(Aufgaben)
[a] Beantworten Sie anhand des Lesetextes die folgenden Fragen:
(i) Bei welchem Bruttostundenlohn liegt die Niedriglohnschwelle?
(ii) Wie viele niedrig entlohnte Jobs gab es im April 2018?
(iii) Von welchem auf welchen Wert ist der Anteil der niedrig entlohnten Jobs an allen Beschäftigungsverhältnissen gesunken?
[b] Schreiben Sie den Abschnitt des Lesetextes, der mit den Worten „19 Prozent und“ beginnt und mit „19 Prozent gesunken.“ endet, noch einmal ab und tauschen Sie dabei „bundesweit“ gegen „deutschlandweit“.

(Lesetext)
--------------------------------
Immer noch 7,5 Millionen abhängig Beschäftigte, aber: der Niedriglohnsektor ist etwas geschrumpft

19 Prozent und damit fast jeder fünfte abhängig Beschäftigte in Deutschland haben im April 2022 im Niedriglohnsektor gearbeitet. Damit wurden rund 7,5 Millionen Jobs unterhalb der Niedriglohnschwelle von 12,50 Euro brutto je Stunde entlohnt. Das waren 514.000 niedrig entlohnte Jobs weniger als im April 2018 (8,0 Millionen), berichtet das Statistische Bundesamt unter der Überschrift 0,5 Millionen weniger Niedriglohnjobs im April 2022 gegenüber April 2018. Der Anteil der niedrigentlohnten Jobs an allen Beschäftigungsverhältnissen ist somit bundesweit von 21 Prozent auf 19 Prozent gesunken.
--------------------------------
(Verfügbare Daten)
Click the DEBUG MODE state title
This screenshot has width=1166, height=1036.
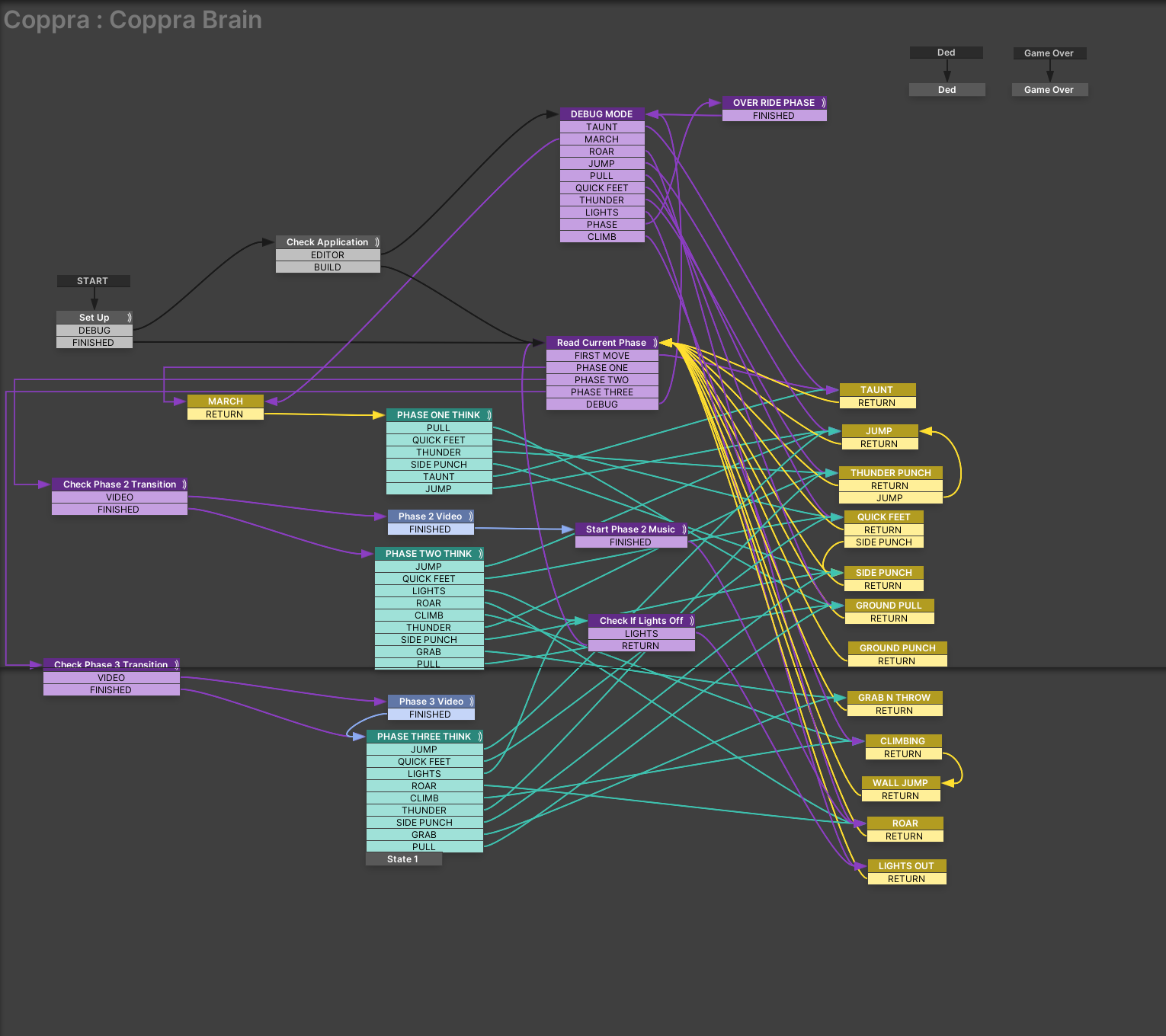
--------------------------------
(Lösungen)
[a]
(i) Bei 12,50 Euro brutto je Stunde.
(ii) 8,0 Millionen.
(iii) Von 21 Prozent auf 19 Prozent.

[b]
19 Prozent und damit fast jeder fünfte abhängig Beschäftigte in Deutschland haben im April 2022 im Niedriglohnsektor gearbeitet. Damit wurden rund 7,5 Millionen Jobs unterhalb der Niedriglohnschwelle von 12,50 Euro brutto je Stunde entlohnt. Das waren 514.000 niedrig entlohnte Jobs weniger als im April 2018 (8,0 Millionen), berichtet das Statistische Bundesamt unter der Überschrift 0,5 Millionen weniger Niedriglohnjobs im April 2022 gegenüber April 2018. Der Anteil der niedrigentlohnten Jobs an allen Beschäftigungsverhältnissen ist somit deutschlandweit von 21 Prozent auf 19 Prozent gesunken.